In breve: frammenti di bellezza nella spasmodica rincorsa del tempo fuggitivo

Nell’ossessivo e ossessionante singolo del ’98 Il ballo del potere, Franco Battiato cantava insistentemente di movimenti “associati e dissociati” e “indipendenti dalla testa e dalle gambe”, mentre un groviglio di tastiere e chitarre contribuiva a disegnare coreografie circolari ma spezzate da moti contrastanti e attriti di ogni tipo. Il testo di questo pezzo offre quindi una descrizione ficcante per il contorto balletto Polar Sequences, concepito dallo sfrenato ingegno dell’inglese Wayne McGregor e portato in scena (in parte) al Teatro di Milano lo scorso 21 aprile dai giovanissimi discepoli del Milano Contemporary Ballet assieme a Chronos, concepito da Roberto Altamura e Vittoria Brancadoro.

In Polar Sequences, i ballerini sfrecciano pericolosamente gli uni accanto (e contro) agli altri, mentre i vari elementi dei loro corpi si disconnettono, seguendo logiche indipendenti.

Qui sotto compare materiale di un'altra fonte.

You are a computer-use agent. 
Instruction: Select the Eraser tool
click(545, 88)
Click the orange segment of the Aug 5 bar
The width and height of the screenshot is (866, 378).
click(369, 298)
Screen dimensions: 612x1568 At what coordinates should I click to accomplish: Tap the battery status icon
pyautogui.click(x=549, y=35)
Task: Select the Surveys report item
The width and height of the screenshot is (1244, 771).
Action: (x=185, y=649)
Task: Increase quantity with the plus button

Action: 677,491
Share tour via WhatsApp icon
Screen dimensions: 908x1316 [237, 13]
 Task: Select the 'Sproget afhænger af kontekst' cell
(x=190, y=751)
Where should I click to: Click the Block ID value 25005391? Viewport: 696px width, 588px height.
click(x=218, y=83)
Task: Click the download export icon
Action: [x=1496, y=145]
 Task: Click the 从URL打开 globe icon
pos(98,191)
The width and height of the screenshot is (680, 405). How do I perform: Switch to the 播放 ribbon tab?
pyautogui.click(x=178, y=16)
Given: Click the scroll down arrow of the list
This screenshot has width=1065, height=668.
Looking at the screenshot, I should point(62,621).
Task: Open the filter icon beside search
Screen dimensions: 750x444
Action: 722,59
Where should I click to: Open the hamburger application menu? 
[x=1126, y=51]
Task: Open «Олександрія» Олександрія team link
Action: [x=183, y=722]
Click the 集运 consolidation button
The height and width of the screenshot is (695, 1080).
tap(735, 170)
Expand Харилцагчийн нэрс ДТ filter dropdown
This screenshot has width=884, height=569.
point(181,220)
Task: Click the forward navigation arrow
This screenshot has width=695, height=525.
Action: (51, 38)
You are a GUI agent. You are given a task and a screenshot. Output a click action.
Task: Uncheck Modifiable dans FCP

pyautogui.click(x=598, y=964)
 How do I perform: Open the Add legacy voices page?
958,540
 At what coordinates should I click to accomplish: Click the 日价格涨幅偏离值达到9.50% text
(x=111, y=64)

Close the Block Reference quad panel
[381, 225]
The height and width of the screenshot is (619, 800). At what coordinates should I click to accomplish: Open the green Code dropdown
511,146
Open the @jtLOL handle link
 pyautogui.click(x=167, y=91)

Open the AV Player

La luce è livida e uniforme, non guida lo sguardo dello spettatore, che rimane ipnotizzato dall’esposizione simultanea delle imprevedibili psicologie delle gambe, dei tronchi, delle braccia e delle teste presenti sul palco, sospinte dalla musica ronzante e controllatamente “sporca” di autori come Rioji Ikeda, Merzbow, Amon Tobin e – nel momento più apocalittico – Marilyn Manson. I movimenti sono pertanto evidentemente dissociati, ma anche associati perché un “intelletto superiore” fa sì che le varie schegge impazzite si incastrino con precisione millimetrica.

Chronos invece è costruito su misura per i dieci ballerini (tre ragazzi e sette ragazze): è una meditazione sul tempo perennemente rincorso suddivisa in cinque brevi saggi visuali, cinque duetti  (più introduzione e conclusione corali) che permettono di mettere in luce le varie personalità e i vari stili. La coreografia è di impianto profondamente teatrale: i corpi infatti recitano, superano i vincoli dell’eleganza obbligatoria e i muscoli messi alla prova diventano quantomai espressivi, mentre gli ansimi sostituiscono i dialoghi.

L’impatto emotivo è forte, quasi ci si commuove nel finale, in cui tutti e dieci i ragazzi corrono a rallentatore, sempre più stentatamente, fino ad arrivare – per fare una similitudine cinematografica – alla velocità di un fotogramma al secondo: i loro movimenti disperati sembrano quelli di un ragnetto schiacciato, e ricordano quelli dei “dannati” della maratona di ballo di Non si uccidono così anche i cavalli?.  Questa ricchezza di richiami visivi è un ulteriore segno che la compagnia Milano Contemporary Ballet ha già ben chiaro il modo per ricercare il virtuosismo senza soffocare la capacità di comunicare… e non è un risultato di poco conto.